曽根崎は名のある政治家の息子だと知っているから金持ちなのはわかってる。その曽根崎が買ったのだとしたら、このアクセサリーもおそらく高価なものだ。
「とにかく、こんな高そうな物貰えない」
貰う義理もないし、例えもらったとしても、今後これが脅しや強請のネタにならないとも限らない。
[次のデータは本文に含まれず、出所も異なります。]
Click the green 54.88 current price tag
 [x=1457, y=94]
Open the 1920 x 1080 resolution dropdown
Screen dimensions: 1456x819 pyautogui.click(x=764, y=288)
第一の目的は体なんだろうけど……。それにこんな贈り物、まるで彼女にでもあげるみたいに。
結空は女扱いされるのも嫌だった。
結空をなんとか口説いて繋ぎ止めたい曽根崎の心は大いに伝わってくる。
けれどそれとこれは別問題だと思った。
結空はチョーカーを外そうとうなじにある留め具へ手を伸ばした。
アジャスター部についている突起に爪を引っ掛けて外そうとした。
しかし、結空が不器用なだけなのか、一向に外れる気配がない。
「ん……あれ、外れない」
カチカチと爪を引っ掛ける音だけが微かにし、それを見た曽根崎がフッと笑った。
「何?何がおかしいんだよ。笑ってないで外せよこれ」
「無理。鍵がなきゃ外せねぇんだよそれ。鍵なら俺が持ってるし」
チャリ……と金属同士がぶつかる音に耳がぴくりと反応した。
目をやると、曽根崎の長い指に小さな鍵のついたリングが嵌められている。
「……鍵?なんで?……もしかして、俺のことを所有してるつもりか?」
結空が苛立たし気に言うと曽根崎が結空の前に立ち塞がる。
正面から抱きしめられるように腕を回されうなじへ手を置かれた。
「ここ、誰にも噛ませたくねぇ」
「なんだよ、な、に……ふぁ……っ」
腰から背中にかけてにぞくんっと電流のような刺激が駆け上り、結空は身震いをした。
「やっぱりいい反応するな。……ヤりてぇ」
「やっ、やだっ……」
透と別れてから抑制剤は飲んだ。翌日もちゃんと処方された通り、1日3回服用した。今日だって朝の分は間違いなく飲んだ筈なのに。
結空の体は曽根崎に反応して、疼きだす。
薬で押さえていた筈なのにΩのフェロモンがぶわっと放出されて、結空は狼狽した。
嘘……、なんで!?
「すげぇ匂ってんだけど、お前ちゃんと薬飲んでんのか?」
「ひっ、あ、や……、そんなとこ……撫でない……で……」
「しょうがねぇだろ。俺を見ると脹らむってことは、そうして欲しいって期待してるからだ。お前が」
「い、や……してないっ……」
「嘘。こっちもこっちも尖ってんじゃねぇか。淫乱」
曽根崎は片手で結空のうなじを頭を抱えるようにして押さえ、もう片方の手で、結空の勃起した股間の膨らみを下から上へするっと撫で上げ、そのまま上へスライドさせた手でパジャマを押し上げる胸の粒を親指を使ってくにくにと押し潰す。